11 avril 2006

Une question peut en cacher une autre

Des nouvelles de mes chères études : j'ai essayé ces jours-ci de progresser sur un point précis : à quel moment commence-t-on à refondre de la fonte de fer, par exemple pour la « jeter en moule », comme le dit Gabriel Jars en 1765 : en faire des objets en fonte, du chaudron au canon de 36 en passant par la poutrelle ou le corps de pompe. Depuis le XIVème siècle, on produit le fer dans les hauts fourneaux, ce qui veut dire qu'on produit ce que l'on appelle aujourd'hui de la fonte, que l'on affine par la suite pour obtenir du fer. Si ce que l'on veut, ce sont des objets en fonte, on place le moule au pied du haut fourneau et on y amène la fonte lors de la coulée. C'est jusqu'au XVIIIème siècle la seule manière de faire, puisque l'on ne connait pas de moyen de faire fondre cette fonte - raison pour laquelle on ne l'appelle pas fonte mais fer coulé lorsqu'il s'agit d'objets moulé ou fer en gueuse pour le produit intermédiaire destiné aux affineries, en anglais cast iron et pig iron. Le terme de fonte est bien employé, mais c'est de fonte verte, c'est à dire de bronze, qu'il s'agit : on sait depuis la proto-histoire le faire fondre, 800° ce n'est pas l'enfer, somme toute. Parler de fonte pour un métal que l'on a fait fondre, ça n'est pas aberrant.

Un changement important se produit en Angleterre entre la fin XVIIème et le début XVIIIème siècle : on parvient à faire refondre du fer, en utilisant un type de four particulier que l'on utilisait alors pour le cuivre et le plomb : le four à réverbère (cf. ci-contre). Le fer que l'on refond de la sorte n'est pas du fer forgé, du fer pur, mais bien ce que l'on appelle aujourd'hui de la fonte : un alliage de carbone et de fer comprenant un pourcentage élevé de carbone (plus de 2% si ma mémoire est bonne), ce qui abaisse son point de fusion à 1200°. C'est donc soit des gueuses produites par le haut fourneau, soit des résidus de coulée d'objets en fonte, soit de vieux canons ou autres objets en fonte qu'on souhaite recycler.

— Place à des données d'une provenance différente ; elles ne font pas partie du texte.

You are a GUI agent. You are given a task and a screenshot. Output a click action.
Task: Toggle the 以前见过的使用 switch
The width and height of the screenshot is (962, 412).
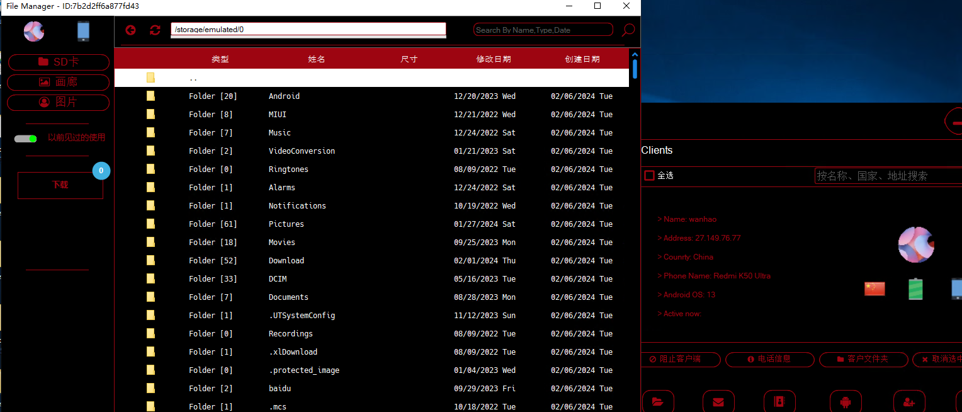point(26,139)
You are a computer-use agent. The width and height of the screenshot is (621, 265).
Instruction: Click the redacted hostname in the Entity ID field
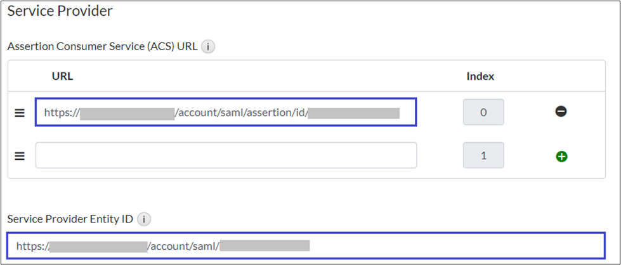click(x=98, y=246)
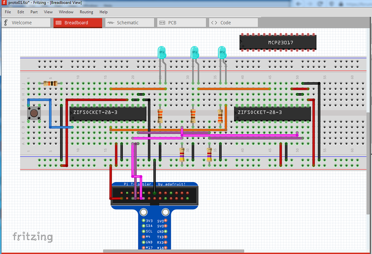Image resolution: width=372 pixels, height=254 pixels.
Task: Click the browser back navigation arrow
Action: 298,3
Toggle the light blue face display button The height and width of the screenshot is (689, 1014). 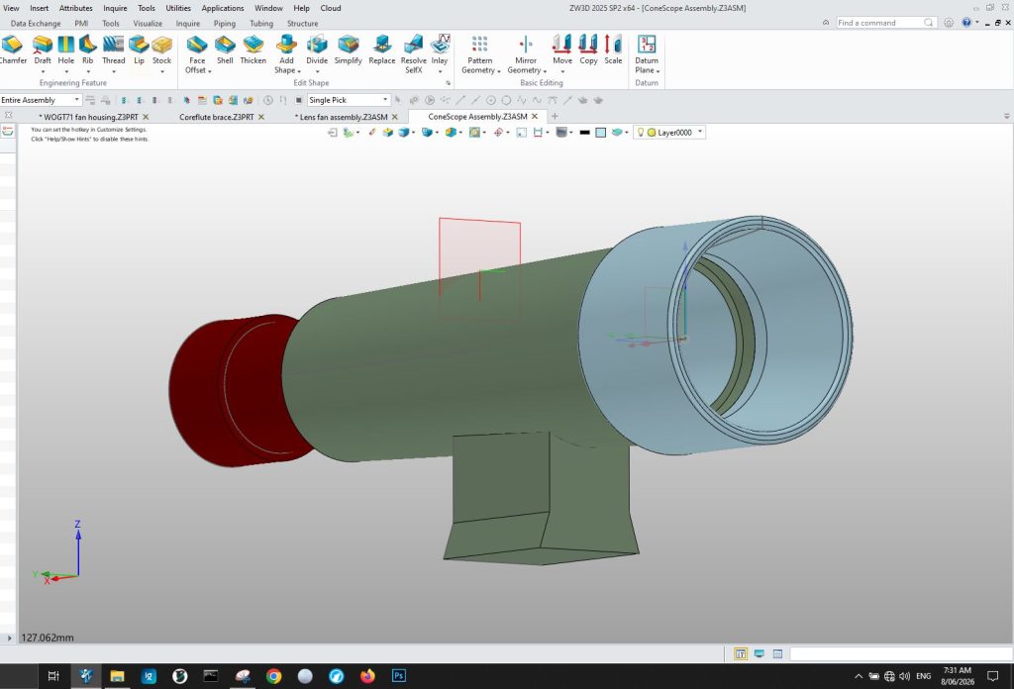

Ces techniques sont importées en France dans les années 1770 ; on commence alors à rencontrer le terme de fonderie de fer et donc de fonte de fer - puisqu'on sait la produire à l'état liquide autrement que dans une phase transitoire, à la sortie du haut-fourneau.

Ce qui est curieux, c'est que ce changement majeur est très peu étudié. La raison à celà : Cette nouveauté est étroitement liée à une autre, celle de l'utilisation du coke dans les hauts fourneaux. Le combustible est de même provenance (la mine de charbon), même si le four à réverbère ne nécéssite pas sa cokéfaction ; de plus, les lieux et les hommes concernés se confondent, en particulier à Coalbrookdale, à la frontière anglo-galloise (illustration en tête d'article  on y voit nettement les fours à réverbère). Et comme la question du coke, qui porte en elle toute l'industrie lourde des XIXème et XXème siècles, a préoccupé et préoccupe toujours au premier plan les historiens des techniques, celle de la fonte (comme produit susceptible d'être refondu à volonté) s'est trouvée en grande partie occultée.

C'est ce que je disais : une question peut en cacher une autre.

Illustrations : Détail de A View of the Upper Work at Coalbrookdale in the County of Salop [Shropshire], 1758, publié dans T.S. Ashton, Iron and Steel in the Industrial revolution, Manchester University Press, 1924 ; Furnace for Melting Iron Scrap at Southwark (Londres), par R.R. Angerstein, 1753, publié dans R.R. Angerstein's illustrated Travel Diary, 1753-1755, trad. et édit. de T. et P. Berg, Londres, Science Museum, 2001.